SMIC : Pour les patrons la fête, pour les ouvriers la galère

Communiqué de l’Initiative Communiste-Ouvrière, 20 décembre 2012 :

Que ce soit dans les ateliers, les bureaux, aux caisses des magasins ou sur les chantiers, c’est la même réalité pour les travailleuses et les travailleurs : avec les hausses des prix, on n’y arrive plus ! Que l’on travaille dans la santé ou dans la métallurgie, dans le nettoyage ou les transports, nous sommes de plus en plus nombreux à ne plus pouvoir boucler nos fins de mois, à nous retrouver à découvert alors que le salaire vient de tomber, et à nous priver en permanence. Voilà la réalité, aujourd’hui, de bien des salariés payés au SMIC ou à peine au-dessus !

Et pourtant, du haut de son confortable fauteuil au ministère du travail, Michel Sapin a annoncé qu’il n’y aura pas de coup de pouce pour le SMIC au 1er janvier 2013, juste la hausse prévue par la loi, soit… 0,3%, environ 5 euros bruts par mois pour un travailleur à temps plein, c’est-à-dire une misère. Cette annonce, alors que les prix de l’alimentation, de l’essence, des loyers, du chauffage et d’autres produits de première nécessité ne cessent d’augmenter, est une véritable provocation pour des millions de travailleurs !

Dans le même temps, on apprenait que la rémunération totale des patrons du CAC 40 a progressé en 2011 de 4% en moyenne… une bagatelle par rapport à 2010 où leur rémunération globale s’était envolée de 34%, passant de 3,1 à 4,1 millions d’euros !

A nous les travailleuses et les travailleurs, on nous impose, au nom de la crise, de nous serrer toujours plus la ceinture même si elle n’a déjà plus de trous, mais les grands patrons et actionnaires, eux, continuent de s’en mettre plein les poches.

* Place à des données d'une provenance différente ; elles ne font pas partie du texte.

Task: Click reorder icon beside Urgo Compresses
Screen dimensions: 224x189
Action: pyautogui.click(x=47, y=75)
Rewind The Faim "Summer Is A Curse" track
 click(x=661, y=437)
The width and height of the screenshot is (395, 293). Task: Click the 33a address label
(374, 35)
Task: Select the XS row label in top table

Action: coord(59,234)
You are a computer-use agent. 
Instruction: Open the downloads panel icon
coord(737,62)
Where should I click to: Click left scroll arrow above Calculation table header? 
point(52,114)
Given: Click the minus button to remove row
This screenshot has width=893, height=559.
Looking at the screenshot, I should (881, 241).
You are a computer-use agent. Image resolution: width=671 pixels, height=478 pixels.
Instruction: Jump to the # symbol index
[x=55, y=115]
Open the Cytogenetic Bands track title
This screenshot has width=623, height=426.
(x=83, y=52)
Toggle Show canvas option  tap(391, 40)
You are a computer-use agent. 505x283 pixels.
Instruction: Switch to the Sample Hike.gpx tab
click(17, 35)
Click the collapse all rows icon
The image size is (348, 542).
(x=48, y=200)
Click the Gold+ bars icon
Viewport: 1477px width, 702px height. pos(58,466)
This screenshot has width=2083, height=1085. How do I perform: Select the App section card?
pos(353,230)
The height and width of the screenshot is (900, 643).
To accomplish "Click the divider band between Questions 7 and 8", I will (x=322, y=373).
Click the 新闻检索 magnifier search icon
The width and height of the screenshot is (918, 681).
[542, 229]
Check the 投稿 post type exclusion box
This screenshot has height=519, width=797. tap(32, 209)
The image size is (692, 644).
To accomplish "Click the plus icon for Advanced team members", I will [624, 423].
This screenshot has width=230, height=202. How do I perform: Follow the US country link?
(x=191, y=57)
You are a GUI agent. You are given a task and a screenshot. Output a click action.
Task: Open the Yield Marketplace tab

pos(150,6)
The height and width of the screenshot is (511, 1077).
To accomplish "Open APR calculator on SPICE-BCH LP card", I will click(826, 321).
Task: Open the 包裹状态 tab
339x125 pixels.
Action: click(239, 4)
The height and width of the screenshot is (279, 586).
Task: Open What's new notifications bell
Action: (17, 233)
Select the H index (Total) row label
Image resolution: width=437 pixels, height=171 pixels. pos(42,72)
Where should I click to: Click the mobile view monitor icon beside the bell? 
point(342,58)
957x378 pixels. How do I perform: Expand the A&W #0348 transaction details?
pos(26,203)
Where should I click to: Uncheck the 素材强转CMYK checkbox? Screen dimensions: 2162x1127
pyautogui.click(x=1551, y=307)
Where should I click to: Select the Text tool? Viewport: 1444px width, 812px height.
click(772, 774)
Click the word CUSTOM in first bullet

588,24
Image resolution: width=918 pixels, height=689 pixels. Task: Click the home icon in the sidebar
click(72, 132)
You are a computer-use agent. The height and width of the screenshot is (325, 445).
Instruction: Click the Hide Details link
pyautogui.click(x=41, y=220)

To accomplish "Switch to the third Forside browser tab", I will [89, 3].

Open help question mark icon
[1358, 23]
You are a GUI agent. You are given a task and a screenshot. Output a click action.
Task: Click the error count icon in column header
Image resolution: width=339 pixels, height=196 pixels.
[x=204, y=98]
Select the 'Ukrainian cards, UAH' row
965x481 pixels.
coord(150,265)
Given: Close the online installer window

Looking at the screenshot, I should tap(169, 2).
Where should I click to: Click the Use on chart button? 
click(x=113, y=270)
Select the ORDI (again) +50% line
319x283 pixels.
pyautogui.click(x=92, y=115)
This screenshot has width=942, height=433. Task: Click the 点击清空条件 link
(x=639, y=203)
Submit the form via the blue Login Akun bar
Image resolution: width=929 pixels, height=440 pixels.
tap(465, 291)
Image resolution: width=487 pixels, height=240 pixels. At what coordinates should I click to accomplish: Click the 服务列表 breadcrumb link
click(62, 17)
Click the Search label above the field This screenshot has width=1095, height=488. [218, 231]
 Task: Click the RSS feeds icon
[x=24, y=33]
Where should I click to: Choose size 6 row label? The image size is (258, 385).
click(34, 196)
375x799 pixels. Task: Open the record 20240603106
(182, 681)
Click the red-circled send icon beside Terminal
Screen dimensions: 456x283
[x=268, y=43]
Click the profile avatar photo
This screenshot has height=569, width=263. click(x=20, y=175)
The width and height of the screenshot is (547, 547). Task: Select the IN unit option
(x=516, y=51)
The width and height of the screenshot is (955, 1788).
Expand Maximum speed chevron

Comme hier sous Sarkozy, c’est, avec Hollande, la même politique : pour les patrons, c’est Noël et la fête tous les jours, et pour les ouvriers la galère, les salaires de misère, les conditions de travail qui se dégradent et les menaces permanentes de se retrouver au chômage.

Non, nous n’avons pas à payer pour la crise et les dettes des riches ! Nous n’avons pas à subir la baisse continuelle de notre pouvoir d’achat à cause de l’inflation. Une hausse immédiate du SMIC à 1.700 euros et l’indexation des salaires sur la hausse des prix, voilà ce qui serait le minimum pour avoir enfin une vie décente, pour ne plus vivre en comptant le moindre centime. Parce que nous sommes des êtres humains, parce que nous sommes des travailleuses et des travailleurs et produisons donc toutes les richesses, c’est notre droit humain le plus fondamental de pouvoir vivre et ne plus survivre. Mais pour cela, nous ne pouvons compter que sur nos luttes, pas sur les politiciens qui, de droite comme de gauche, ne sont que les gestionnaires serviles de l’appareil capitaliste.